DATA SECTION START
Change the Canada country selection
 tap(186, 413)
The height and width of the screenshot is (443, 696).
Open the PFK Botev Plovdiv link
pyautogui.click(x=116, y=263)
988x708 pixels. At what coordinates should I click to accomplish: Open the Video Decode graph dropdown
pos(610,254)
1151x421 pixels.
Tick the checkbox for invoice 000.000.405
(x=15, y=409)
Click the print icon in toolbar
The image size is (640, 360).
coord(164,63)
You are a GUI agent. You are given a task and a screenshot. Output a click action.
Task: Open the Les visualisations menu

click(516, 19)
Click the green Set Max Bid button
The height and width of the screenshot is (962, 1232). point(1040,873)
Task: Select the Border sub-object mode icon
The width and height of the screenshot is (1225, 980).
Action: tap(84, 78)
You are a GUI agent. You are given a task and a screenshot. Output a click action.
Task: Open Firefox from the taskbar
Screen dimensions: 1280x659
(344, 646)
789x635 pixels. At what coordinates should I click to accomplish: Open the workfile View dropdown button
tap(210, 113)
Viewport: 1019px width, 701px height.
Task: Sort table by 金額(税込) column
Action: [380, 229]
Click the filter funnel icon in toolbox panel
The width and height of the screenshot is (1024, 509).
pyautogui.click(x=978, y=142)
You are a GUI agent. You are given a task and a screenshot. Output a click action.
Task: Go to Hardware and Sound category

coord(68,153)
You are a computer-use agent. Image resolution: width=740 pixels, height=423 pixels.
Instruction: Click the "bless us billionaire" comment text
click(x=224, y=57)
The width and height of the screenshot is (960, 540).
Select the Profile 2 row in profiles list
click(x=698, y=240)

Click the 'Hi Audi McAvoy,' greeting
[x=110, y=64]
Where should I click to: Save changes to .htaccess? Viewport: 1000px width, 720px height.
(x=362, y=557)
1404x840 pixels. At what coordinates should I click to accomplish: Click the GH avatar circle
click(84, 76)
DATA SECTION END
| YOUR GOAL |
Your answer should be the lines from the one containing "Instruction: Click the" through the end of the records, both included, output exactly and with nothing added.

| TASK OUTPUT |
Instruction: Click the "bless us billionaire" comment text
click(x=224, y=57)
The width and height of the screenshot is (960, 540).
Select the Profile 2 row in profiles list
click(x=698, y=240)

Click the 'Hi Audi McAvoy,' greeting
[x=110, y=64]
Where should I click to: Save changes to .htaccess? Viewport: 1000px width, 720px height.
(x=362, y=557)
1404x840 pixels. At what coordinates should I click to accomplish: Click the GH avatar circle
click(84, 76)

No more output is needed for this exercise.